Gavage approach to oxygen supplementation with oxygen therapeutic Ox66™ in a hypoventilation rodent model of respiratory distress
Published in Artificial Cells, Nanomedicine, and Biotechnology, 2021
William H. Nugent, Danuel A. Carr, Rosa MacBryde, Erica D. Bruce, Bjorn K. Song
Oral versus inhalation administration changes the therapeutic kinetics. Pulmonary-based treatments to improve oxygenation (e.g. mechanical ventilation and concentrated oxygen) and extracorporeal membrane oxygenation, which functions similar to a cardiac bypass by externally reoxygenating blood [29,30], have immediate impacts on PaO2 and oxygen delivery.
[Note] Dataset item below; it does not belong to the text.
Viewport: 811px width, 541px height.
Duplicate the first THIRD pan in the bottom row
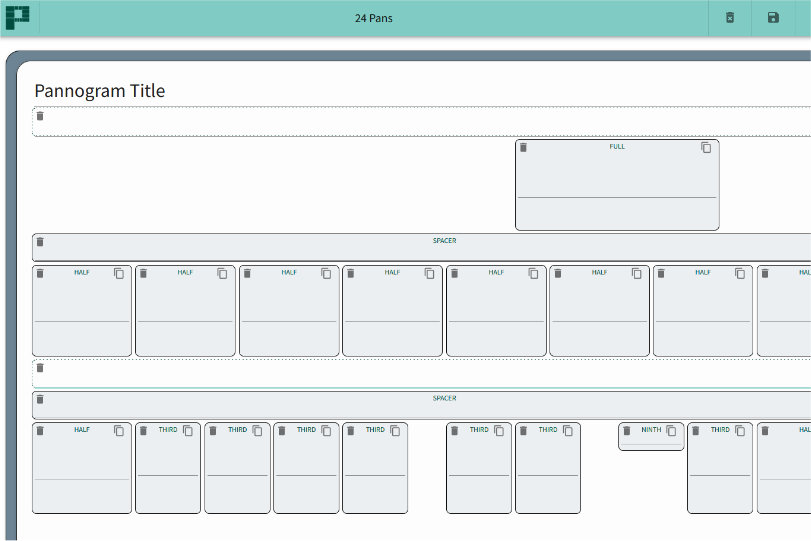[188, 431]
The gut also offers a vascularized surface similar in size to the lungs for absorption [31], which has shown promise during enteral passage of hyper-oxygenated perfluorocarbons [32]. However, two key differences are blood perfusion and a rate-controlling digestive step. The lungs have their own, dedicated half of the heart to ensure gas exchange is not diffusion limited, whereas the mesenteric blood flow accounts for about 10% of cardiac output [33]. The digestion step is specific to Ox66™, which creates a longer duration, time-release effect. Indeed, this means an immediate oxygen need to relieve critical organ hypoxia may not be feasible. But, neither would the specialized equipment, training, and personnel be required in such cases as enteral perfusion. Utilizing gavage, the response in oxygen delivery to the spinotrapezius muscle took approximately 15 min to manifest (a determinant in the sampling resolution). This was expected given gastric transit time into the small intestine and (likely) digestive kinetics of the clathrate structure. Correspondingly, effect durations were protracted compared to the immediacy of removing a gaseous oxygen supplement, which we attribute to a time-release effect. The time course of oral Ox66™ is not ideal for urgent rescue therapies but warrants further study as a complementary treatment or early intervention to reduce the cumulative hypoxic effects seen in ARDS.